(Goal of the exercise):
Copy exactly. Begin with the line that contains "Costs (1232, 741)" and stop after the last line of the records.

(Dataset entries)
---

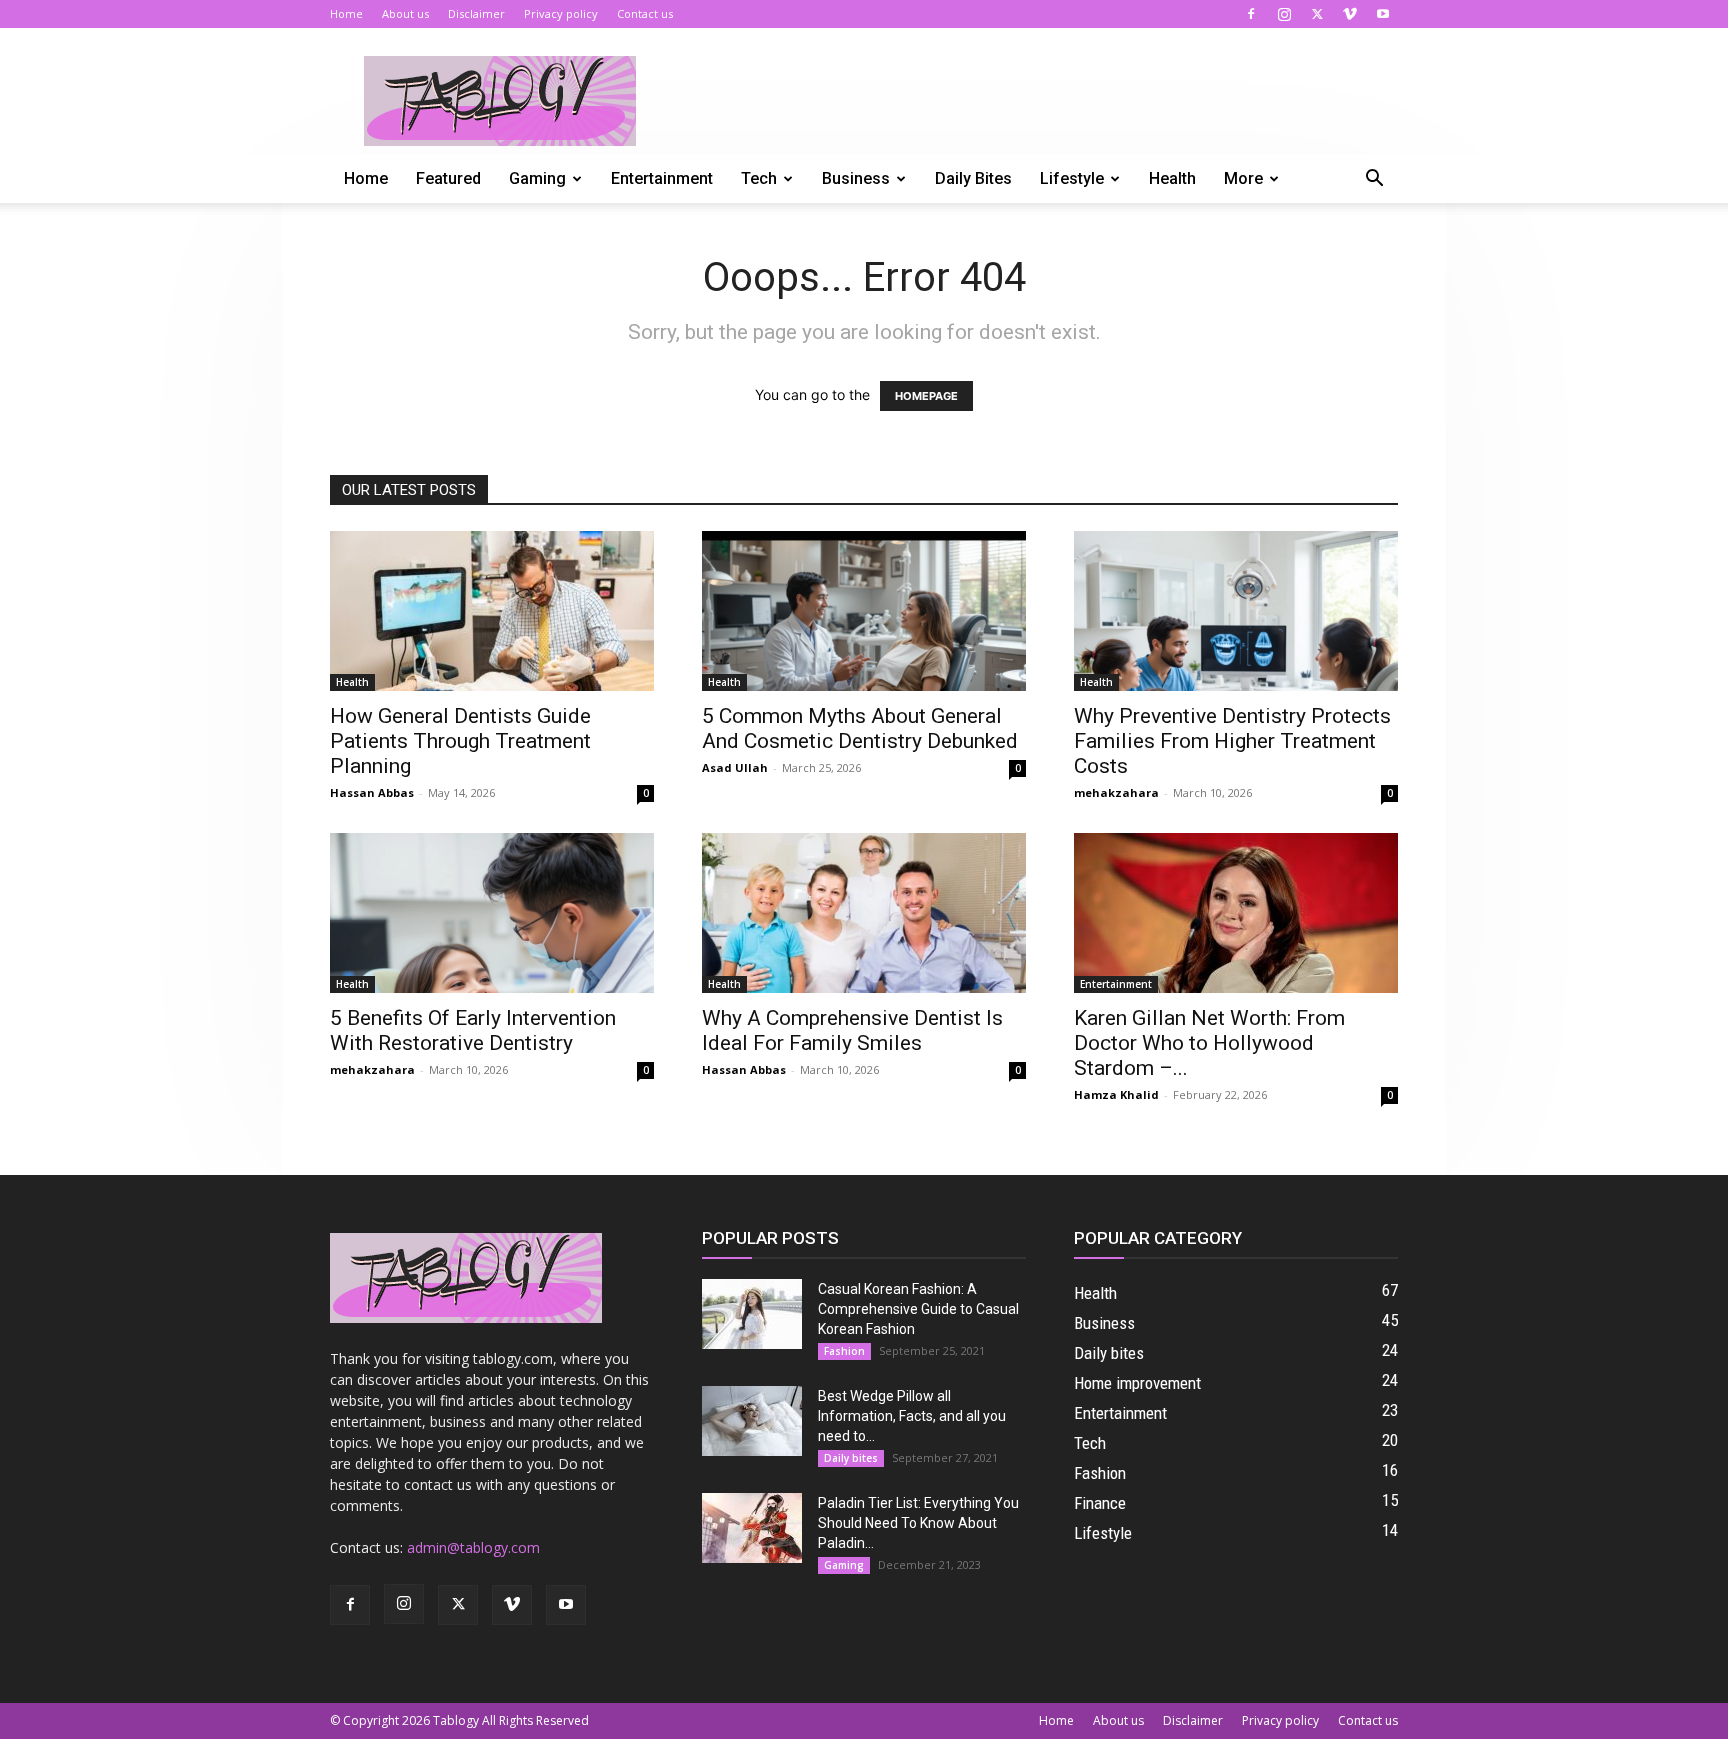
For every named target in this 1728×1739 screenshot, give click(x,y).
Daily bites (973, 178)
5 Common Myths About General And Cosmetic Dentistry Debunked (860, 728)
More (1243, 178)
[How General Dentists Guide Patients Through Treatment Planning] (492, 611)
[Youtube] (1383, 14)
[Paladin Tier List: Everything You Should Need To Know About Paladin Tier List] (752, 1528)
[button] (1374, 180)
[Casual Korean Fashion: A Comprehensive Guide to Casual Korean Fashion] (752, 1314)
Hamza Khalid (1116, 1094)
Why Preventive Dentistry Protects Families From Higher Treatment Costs (1232, 741)
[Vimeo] (1350, 14)
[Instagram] (1284, 14)
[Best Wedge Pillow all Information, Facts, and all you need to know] (752, 1421)
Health (1172, 178)
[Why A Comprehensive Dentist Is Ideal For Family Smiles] (864, 913)
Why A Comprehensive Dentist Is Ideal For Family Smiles (852, 1030)
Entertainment (662, 178)
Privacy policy (561, 13)
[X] (1317, 14)
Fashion (844, 1351)
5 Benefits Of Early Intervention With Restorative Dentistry (473, 1030)
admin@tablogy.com (473, 1547)
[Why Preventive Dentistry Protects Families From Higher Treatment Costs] (1236, 611)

---

(Response for this exercise):
Why Preventive Dentistry Protects Families From Higher Treatment Costs (1232, 741)
[Vimeo] (1350, 14)
[Instagram] (1284, 14)
[Best Wedge Pillow all Information, Facts, and all you need to know] (752, 1421)
Health (1172, 178)
[Why A Comprehensive Dentist Is Ideal For Family Smiles] (864, 913)
Why A Comprehensive Dentist Is Ideal For Family Smiles (852, 1030)
Entertainment (662, 178)
Privacy policy (561, 13)
[X] (1317, 14)
Fashion (844, 1351)
5 Benefits Of Early Intervention With Restorative Dentistry (473, 1030)
admin@tablogy.com (473, 1547)
[Why Preventive Dentistry Protects Families From Higher Treatment Costs] (1236, 611)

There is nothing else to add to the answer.